EXERCISE OBJECTIVE:
List every line in the records below that contains the word "dimension". Case counts.

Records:

==================================================

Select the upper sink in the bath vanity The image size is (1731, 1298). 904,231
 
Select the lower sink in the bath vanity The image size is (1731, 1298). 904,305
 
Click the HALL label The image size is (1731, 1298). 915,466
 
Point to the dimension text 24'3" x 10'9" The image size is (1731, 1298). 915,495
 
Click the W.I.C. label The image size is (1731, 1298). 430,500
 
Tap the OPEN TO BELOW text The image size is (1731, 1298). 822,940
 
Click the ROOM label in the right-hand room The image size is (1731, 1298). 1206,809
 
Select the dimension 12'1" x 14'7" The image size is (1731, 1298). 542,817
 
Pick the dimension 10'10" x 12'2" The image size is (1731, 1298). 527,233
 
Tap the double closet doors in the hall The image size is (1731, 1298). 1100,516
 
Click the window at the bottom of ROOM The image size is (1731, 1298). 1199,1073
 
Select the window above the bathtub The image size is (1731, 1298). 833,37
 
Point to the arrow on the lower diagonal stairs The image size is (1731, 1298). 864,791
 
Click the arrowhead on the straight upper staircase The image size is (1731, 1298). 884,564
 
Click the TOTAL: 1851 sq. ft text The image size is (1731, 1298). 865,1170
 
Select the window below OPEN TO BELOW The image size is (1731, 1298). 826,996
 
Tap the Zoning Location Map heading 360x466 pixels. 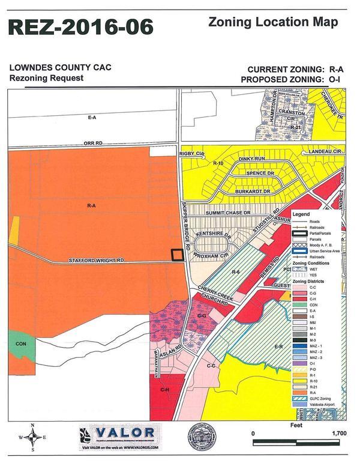pos(273,23)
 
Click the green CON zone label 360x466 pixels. pos(20,345)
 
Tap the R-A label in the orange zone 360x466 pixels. pos(92,206)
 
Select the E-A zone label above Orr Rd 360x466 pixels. pos(92,118)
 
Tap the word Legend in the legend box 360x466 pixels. pos(301,214)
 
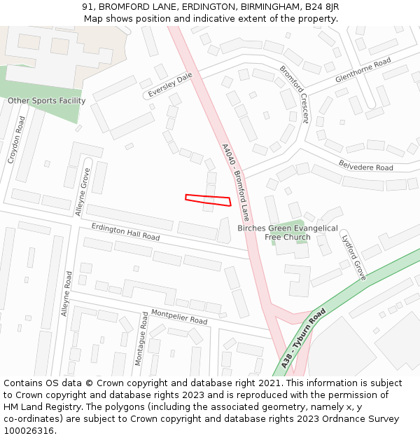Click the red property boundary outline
tap(208, 200)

==================================================

WORKED SOLUTION:
Point to the dimension text 24'3" x 10'9" The image size is (1731, 1298). 915,495
Select the dimension 12'1" x 14'7" The image size is (1731, 1298). 542,817
Pick the dimension 10'10" x 12'2" The image size is (1731, 1298). 527,233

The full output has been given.